Regarding my original query:
I would now like to have the installer create an alias for the application on the desktop after the basic installation has completed. I understand that this is accomplished by a postinstall application.
I wanted to thank everyone for their through and considered knowledge, opinions, and code. Much appreciated, all of it.
Curiously (or perhaps not so) there were some differences of opinions about alises vs symlinks, which helped me understand the problem much better.
Some questions asked of me in return were...
This not something I (as a user) would expect an application installer to do. Indeed I would probably annoyed by it. Are you sure you really want do have an installer with non-standard behaviour?
Users of Mac OS X should be quite used to looking in the /Applications folder for apps. No need to clutter their desktop with Alias files.
Our target users are probably very naive Apple users and I thought it would simply be handy. It can easily be deleted. I have experienced installers that do this and didn't find it annoying, but I imagine your opinion is probably the dominant one since most installers do not do this, as you pointed out.
BTW: Why does your app need an installer at all? Why not deliver on a disk image and have the user drag&drop install it.
I thought about this a lot and experimented first with a disc image. There were a few reasons why I chose the PackageMaker solution:
1. Our legal folks have some very strict requirements about the user acknowledging a license agreement before the installation proceeds. I did find a way to attach a EULA file to a disc image, mentioned in the Software Delivery Guide, by adding resources to a UDIF disc image. This was incredibly arcane and involved running ResEdit in Classic mode, much too byzantine a process to use regularly. I could not find any information about doing this in a more modern way. (If one exists, I'd be interested.) Otherwise I liked the simplicity of the disc image delivery mechanism.
2. But the larger reason I chose PackageMaker was simply because it provided an Apple-standard, fairly well-recognized user experience for installing an application. I also liked the fact that the packaging parameters were all contained in the PM project file, and it supported very nicely our legal requirements for license agreements.

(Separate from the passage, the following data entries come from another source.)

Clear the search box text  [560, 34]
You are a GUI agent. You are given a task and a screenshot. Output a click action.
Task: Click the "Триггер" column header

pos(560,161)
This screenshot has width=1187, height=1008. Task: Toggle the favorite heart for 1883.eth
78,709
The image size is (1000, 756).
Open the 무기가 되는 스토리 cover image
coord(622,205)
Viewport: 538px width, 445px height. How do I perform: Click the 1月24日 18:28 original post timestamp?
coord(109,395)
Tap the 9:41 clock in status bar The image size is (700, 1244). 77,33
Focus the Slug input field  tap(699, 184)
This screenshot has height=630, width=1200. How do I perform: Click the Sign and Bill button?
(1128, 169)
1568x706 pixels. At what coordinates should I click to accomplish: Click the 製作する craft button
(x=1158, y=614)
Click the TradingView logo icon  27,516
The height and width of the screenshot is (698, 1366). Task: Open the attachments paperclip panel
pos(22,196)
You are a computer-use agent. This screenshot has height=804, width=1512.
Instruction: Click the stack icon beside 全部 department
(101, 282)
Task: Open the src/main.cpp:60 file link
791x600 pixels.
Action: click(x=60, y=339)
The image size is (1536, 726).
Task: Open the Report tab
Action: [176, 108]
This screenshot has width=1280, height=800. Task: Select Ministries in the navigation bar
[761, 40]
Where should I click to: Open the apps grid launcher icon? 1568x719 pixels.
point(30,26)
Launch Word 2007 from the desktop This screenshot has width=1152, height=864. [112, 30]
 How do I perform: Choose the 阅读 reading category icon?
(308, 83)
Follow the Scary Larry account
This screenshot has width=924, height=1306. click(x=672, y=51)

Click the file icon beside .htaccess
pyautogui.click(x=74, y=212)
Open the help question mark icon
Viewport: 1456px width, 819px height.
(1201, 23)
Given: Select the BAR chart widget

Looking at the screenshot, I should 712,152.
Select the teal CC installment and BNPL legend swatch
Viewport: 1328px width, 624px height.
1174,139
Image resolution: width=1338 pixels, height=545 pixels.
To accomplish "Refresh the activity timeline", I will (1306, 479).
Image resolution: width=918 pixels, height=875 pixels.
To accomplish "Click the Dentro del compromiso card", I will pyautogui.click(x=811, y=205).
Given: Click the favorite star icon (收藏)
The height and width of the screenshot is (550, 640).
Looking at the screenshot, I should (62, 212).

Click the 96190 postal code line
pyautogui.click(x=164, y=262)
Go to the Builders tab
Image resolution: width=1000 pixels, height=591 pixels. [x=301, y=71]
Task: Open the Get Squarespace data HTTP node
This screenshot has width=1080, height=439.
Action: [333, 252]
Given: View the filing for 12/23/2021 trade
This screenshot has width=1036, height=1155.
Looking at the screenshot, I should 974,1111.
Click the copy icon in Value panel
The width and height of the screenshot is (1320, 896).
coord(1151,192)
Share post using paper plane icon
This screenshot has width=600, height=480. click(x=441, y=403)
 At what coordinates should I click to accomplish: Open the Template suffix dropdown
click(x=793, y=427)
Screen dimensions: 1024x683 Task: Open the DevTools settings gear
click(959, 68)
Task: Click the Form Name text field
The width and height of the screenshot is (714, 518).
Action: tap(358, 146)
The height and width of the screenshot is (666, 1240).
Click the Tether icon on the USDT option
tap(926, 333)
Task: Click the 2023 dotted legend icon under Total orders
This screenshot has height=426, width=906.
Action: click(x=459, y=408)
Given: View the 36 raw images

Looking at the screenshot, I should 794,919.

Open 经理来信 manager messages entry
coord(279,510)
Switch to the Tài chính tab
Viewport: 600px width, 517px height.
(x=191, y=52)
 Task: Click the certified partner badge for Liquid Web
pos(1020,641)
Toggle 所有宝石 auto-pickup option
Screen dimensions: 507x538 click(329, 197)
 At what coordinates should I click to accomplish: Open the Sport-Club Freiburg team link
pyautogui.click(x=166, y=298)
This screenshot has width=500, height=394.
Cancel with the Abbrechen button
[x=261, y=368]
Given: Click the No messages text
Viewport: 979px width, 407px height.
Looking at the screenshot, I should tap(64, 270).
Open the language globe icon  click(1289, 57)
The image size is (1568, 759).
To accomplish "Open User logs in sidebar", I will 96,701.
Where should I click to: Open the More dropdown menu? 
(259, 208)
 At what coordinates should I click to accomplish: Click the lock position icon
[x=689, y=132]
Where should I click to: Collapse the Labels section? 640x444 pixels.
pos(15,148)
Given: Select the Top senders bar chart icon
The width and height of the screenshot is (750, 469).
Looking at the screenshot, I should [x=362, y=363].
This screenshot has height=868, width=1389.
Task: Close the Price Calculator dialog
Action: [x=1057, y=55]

The one-line shell script that someone posted here to create a symlink worked nicely in a simple case. As many subsequent posters pointed out, however, there are many complications lurking with this (for creating either aliases or symlinks) in multiple users [not so big a problem for my application], reinstalling, etc. The more robust solutions that a few people provided seemed not worth the trouble, in my case, but were very educational.
In the end, and after some testing, I decided to not create anything and just go with the default of installing in the applications directory and letting the user create his own alias, if s/he so desires.
Many thanks to everyone; what a fine developer community!